__Verilen metin__

---*---

ABD kararlı, Ortadoğu’yu bize havale edecek! - Ruhat Mengi

Tablo o kadar açık ve net ki Türkiye’nin “Durun şunu da bekleyelim, ona göre strateji oluşturalım” demek gibi bir lüksü yok.. Karmaşanın Suriye ayağına bakalım önce; ABD Türkiye’yi öne itmek için gereken adımları atıyor, sırtımızı sıvazlıyor, “aynı dindensiniz size tepkileri farklı olur, önden buyurun” diyor.. Ki aynı masallar Afganistan’a asker göndermemiz için yıllardır söylendi ve düşen uçakta 12 askerimizi kaybetmenin ardından Taliban resmen “Türk askerinin de bulunduğu kamplara, karargahlara” da saldırmaya başladı.
Suriye konusunda ABD’nin kendi içinde bile “Türkiye’nin durumuyla ilgili” çekişme ve çelişkiler var. ABD Dışişleri Bakanı Hilary Clinton “Suriye’deki çatışmalar NATO’nun sınırında gerçekleşiyor, Türkiye’ye doğrudan tehdit oluşturuyor. Türkiye 5′inci maddeye dayanarak NATO’daki müttefiklerini göreve çağırabilir” demiş. Savunma Bakanı Panetta hemen karşı çıkmış; “Önce Türkiye için tehdit oluşturduğu kanıtlanmalı.. NATO ülkeleri içinde konsensus oluşursa onlar işe karışabilir” vs..
KOMŞULUK GÖREVİ VE BÖLÜNME
Tabii ki bizde doğal olarak “Dünya ülkeleri de katılmadan tek başımıza öne atılmak yanlış olur” görüşü yaygın, siyaset bilimciler de bunu söylüyor. ABD’nin ise “yeni bir ülkeye müdahale riski almak istemediği” yabancı medyada yazılıp çiziliyor. Bu durumda, ABD Savunma Bakanı “NATO’nun işe karışmasını” bile istemediğine göre bize ne oluyor?

---*---

__Gösterilen veriler__
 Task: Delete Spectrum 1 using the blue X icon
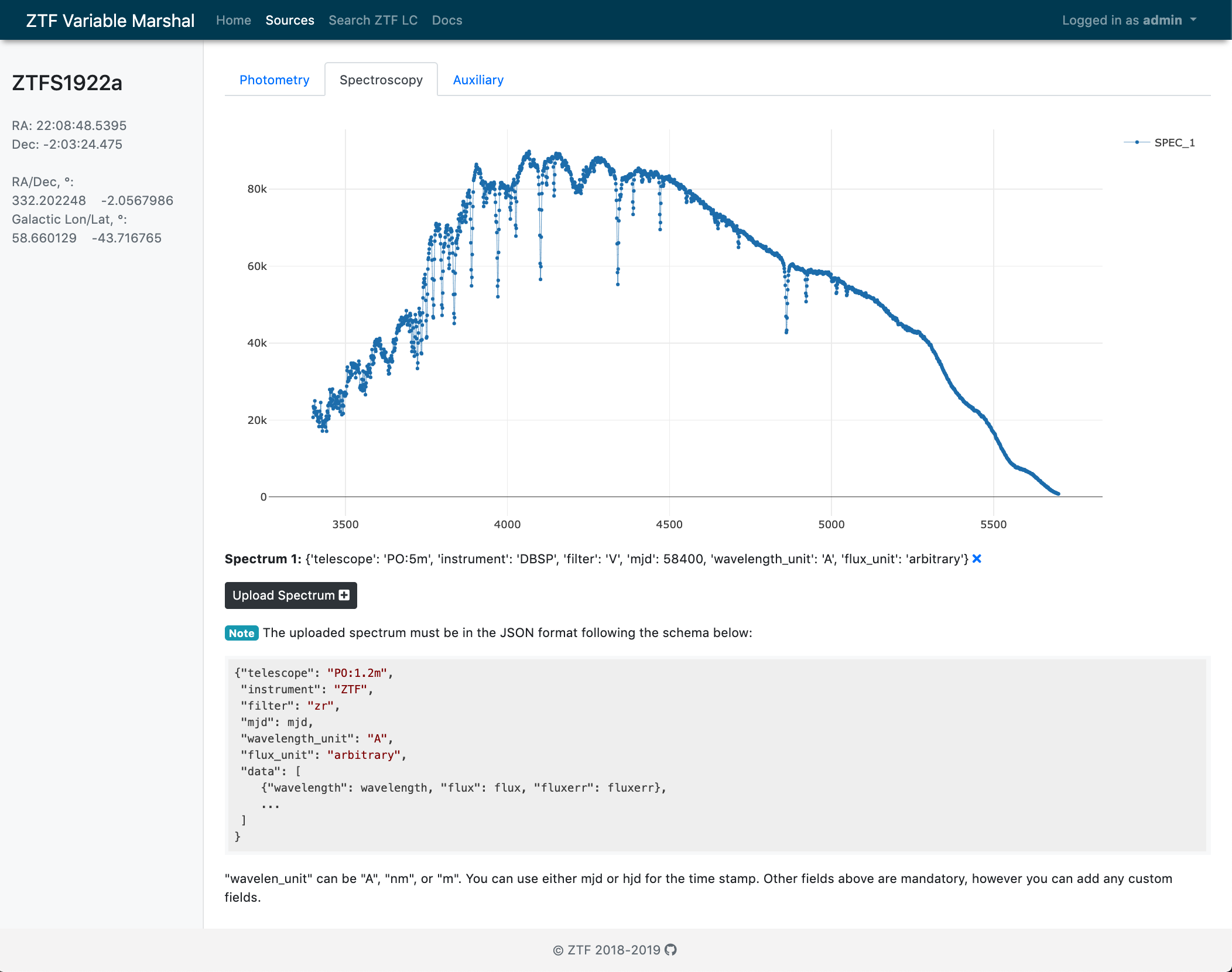(977, 559)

---*---

__Verilen görevler__
a. ABD ve Ortadoğu konulu yazıda "Suriye konusunda ABD’nin" ile "bize ne oluyor?" arasındaki bölümü, bu iki ifade de dahil olmak üzere hiçbir değişiklik yapmadan tekrar yazın.
b. Lütfen ABD ve Ortadoğu konulu yazıyı kaldığı yerden sürdürün.

__Beklenen çıktılar__
a.
Suriye konusunda ABD’nin kendi içinde bile “Türkiye’nin durumuyla ilgili” çekişme ve çelişkiler var. ABD Dışişleri Bakanı Hilary Clinton “Suriye’deki çatışmalar NATO’nun sınırında gerçekleşiyor, Türkiye’ye doğrudan tehdit oluşturuyor. Türkiye 5′inci maddeye dayanarak NATO’daki müttefiklerini göreve çağırabilir” demiş. Savunma Bakanı Panetta hemen karşı çıkmış; “Önce Türkiye için tehdit oluşturduğu kanıtlanmalı.. NATO ülkeleri içinde konsensus oluşursa onlar işe karışabilir” vs..
KOMŞULUK GÖREVİ VE BÖLÜNME
Tabii ki bizde doğal olarak “Dünya ülkeleri de katılmadan tek başımıza öne atılmak yanlış olur” görüşü yaygın, siyaset bilimciler de bunu söylüyor. ABD’nin ise “yeni bir ülkeye müdahale riski almak istemediği” yabancı medyada yazılıp çiziliyor. Bu durumda, ABD Savunma Bakanı “NATO’nun işe karışmasını” bile istemediğine göre bize ne oluyor?

b.
Komşu olarak görevimizi yapıyor ve ülkelerinden kaçan yüz binlerce Suriye’liyi kamplarda barındırıyoruz. Suriye’ye tehdit savurmakta bizden daha çok öne çıkan bir ülke de yok ki sadece bu tehditlere bakarak “ABD kendi planları doğrultusunda yönlendiriyor oysa bu savaşa girmek Türkiye için en büyük felaket olur, kendi de bölünür” diye uyaran ABD’liler bile oldu.
İSRAİL SAVAŞA HAZIR
İran konusu da Türkiye için eşit derecede tehdit halinde.. Yanlış dış politika olarak bu konuda da (füze kalkanını topraklarımıza koyarak) kendimizi “birinci hedef” konumuna soktuk. Her ne kadar “müzakereler olumlu başladı” gibi haberler çıksa da İran’ın “nükleer silah üretimi”ni durdurmayacağı belli ve zaten İsrail Savunma Bakanı da hafta içinde yaptığı konuşmada bunu söyledi.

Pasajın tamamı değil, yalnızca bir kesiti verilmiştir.